Work required -> Whenever the word "UCSF" shows up in a line of the data, copy that line.

Extracted data: Begin

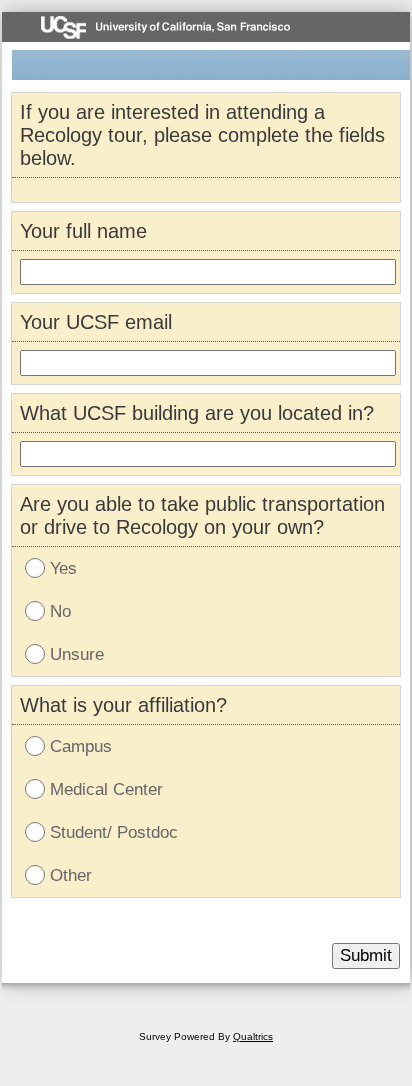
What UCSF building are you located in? (197, 413)
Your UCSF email (96, 322)
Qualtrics (253, 1036)
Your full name (83, 231)
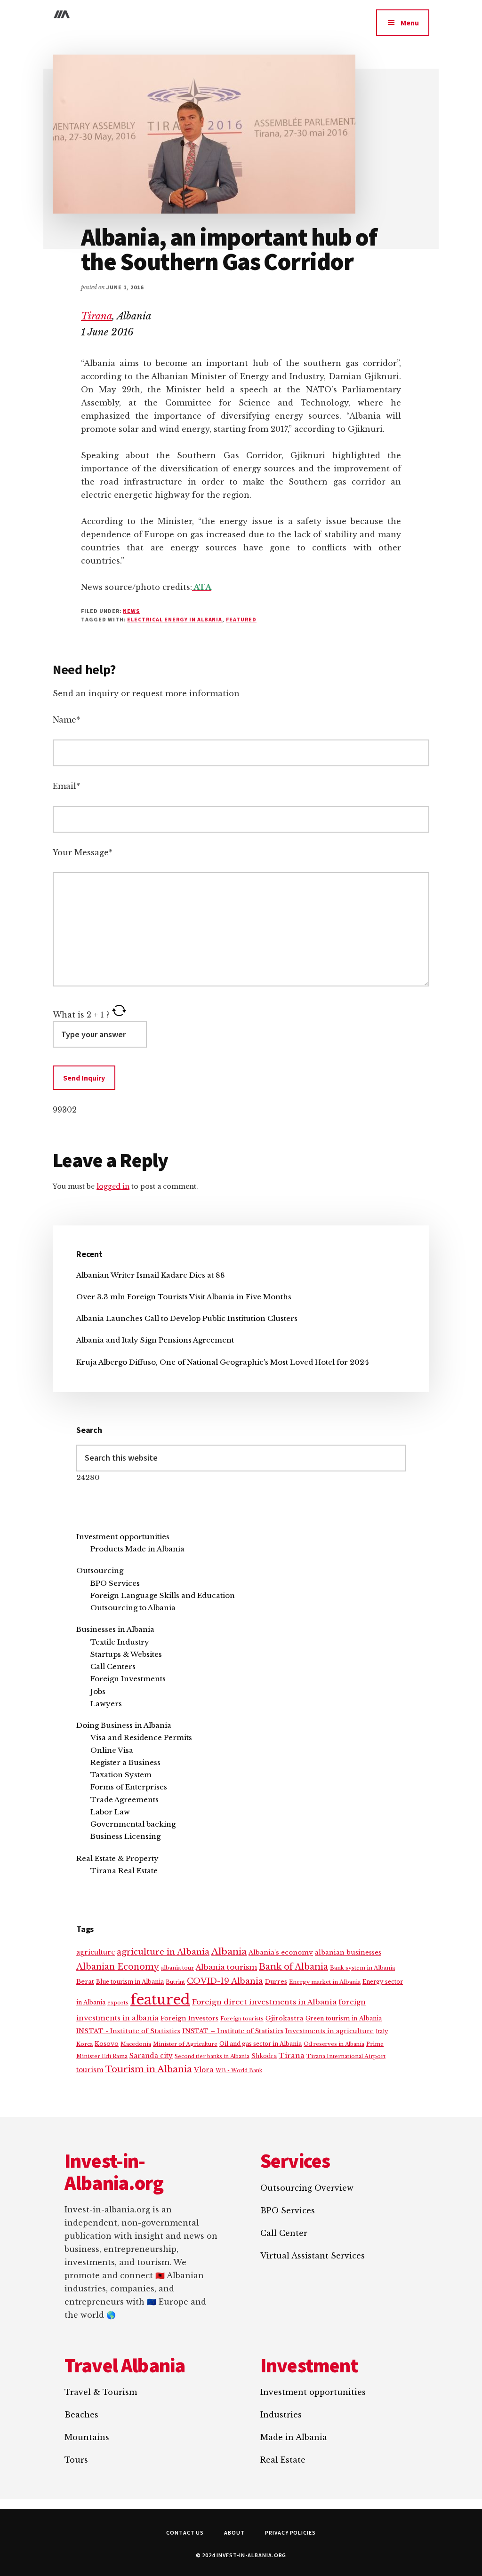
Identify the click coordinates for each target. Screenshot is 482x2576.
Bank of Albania (293, 1967)
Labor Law (110, 1811)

Extracted data: End

Solution for this exercise ->
What UCSF building are you located in? (197, 413)
Your UCSF email (96, 322)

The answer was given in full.